The central nervous system and the enteric nervous system influence each other through nerves, immunity, metabolism, etc., and the role of gut microbiota is crucial. Gut microbiota affect the stability and development of the central nervous system through the microbiome-brain-gut axis, thus the study of the microbiome-brain-gut axis is also of great significance for research on neurological diseases.

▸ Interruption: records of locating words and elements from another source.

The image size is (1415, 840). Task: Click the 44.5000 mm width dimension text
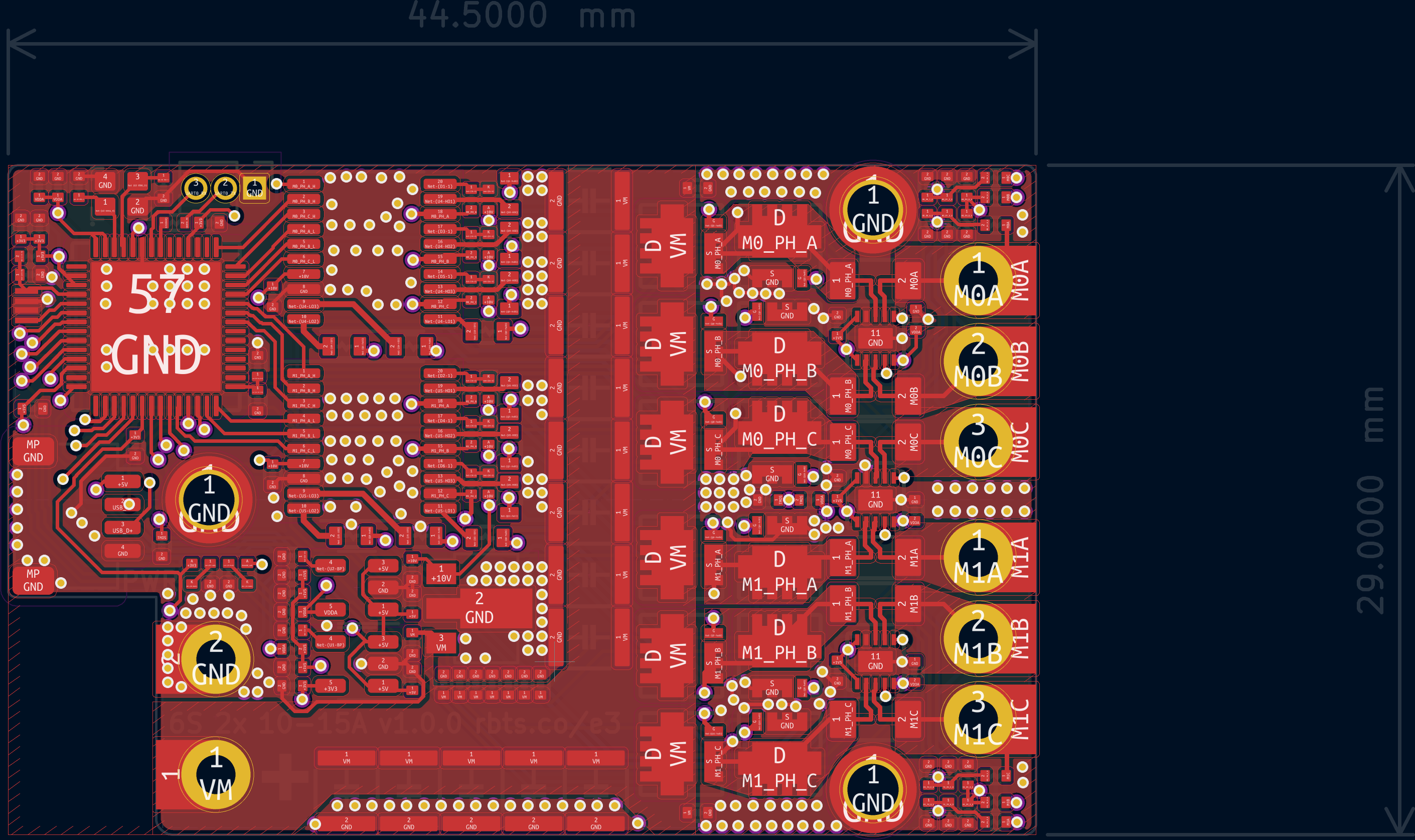522,15
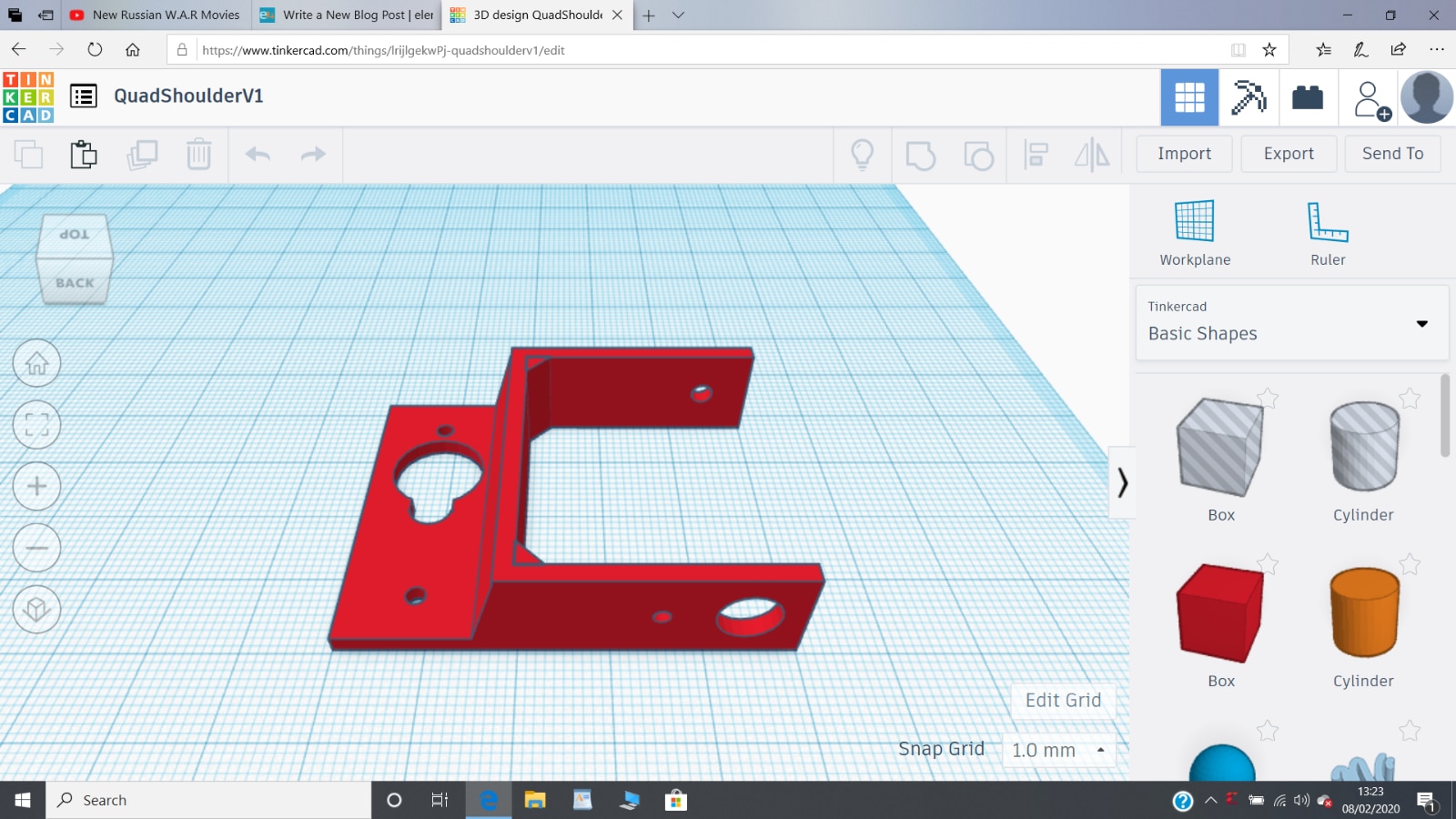Switch to the Write a New Blog Post tab
This screenshot has height=819, width=1456.
[x=347, y=15]
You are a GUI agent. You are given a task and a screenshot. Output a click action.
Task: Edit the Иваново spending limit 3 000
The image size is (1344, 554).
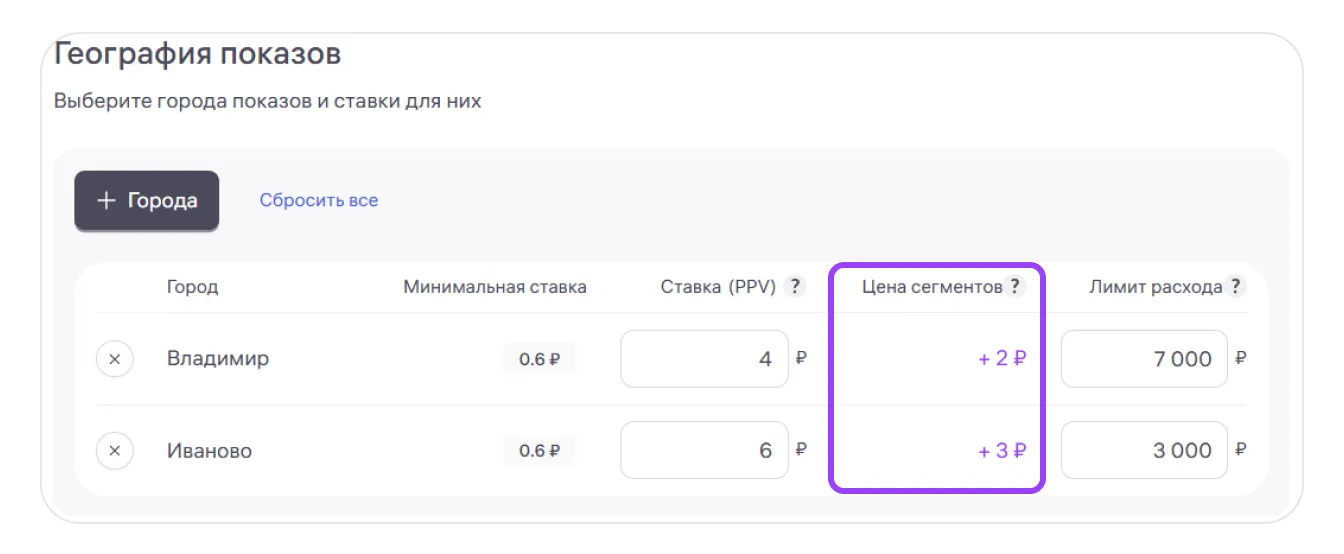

Microbiome-gut-brain axis and neuropsychiatric diseases

1. Alzheimer's disease

Alzheimer's disease is an irreversible form of dementia that triggers brain disorders and leads to memory and cognitive issues, ultimately affecting daily life activities. In an exploratory intervention study on supplementing probiotics for Alzheimer's patients, researchers found that various probiotic treatments could influence the composition of the gut microbiota and serum tryptophan metabolism in patients. After treatment, patients receiving probiotic therapy showed lower intestinal permeability and a richer variety of gut microbiota compared to the control group. In summary, this suggests the potential effectiveness of probiotics in improving cognitive function in Alzheimer's patients.

2. Bipolar Disorder

In fecal microbiome analysis, compared to healthy controls, patients with bipolar disorder showed a decrease in the number of Firmicutes and Bacteroides, and the degree of reduction was also related to the severity of the patients' symptoms. A recent clinical study confirmed that interventions with Lactobacillus and Bifidobacterium significantly reduced the rate of psychiatric readmission in discharged patients.

3. Schizophrenia

Recent findings indicate differences in the gut microbiota composition between chronic schizophrenia patients and healthy controls. Compared to healthy controls, schizophrenia patients had lower levels of Proteobacteria, Haemophilus, and Clostridia, while levels of Anaerococcus were higher. Additionally, mice that received fecal transplants from schizophrenia microbiota had lower levels of glutamate in the hippocampus, higher levels of glutamine and gamma-aminobutyric acid, and exhibited behaviors associated with schizophrenia.

Conclusion

Currently, the interaction between gut microbiota and the central nervous system has been confirmed, and the pathways of their interaction, namely the microbiota-brain-gut axis, are also basically clear. Although some regulatory mechanisms of the microbiota-brain-gut axis have been confirmed, further in-depth research is needed to clarify the details.

Note: This article is for informational purposes only and should not be considered medical guidance.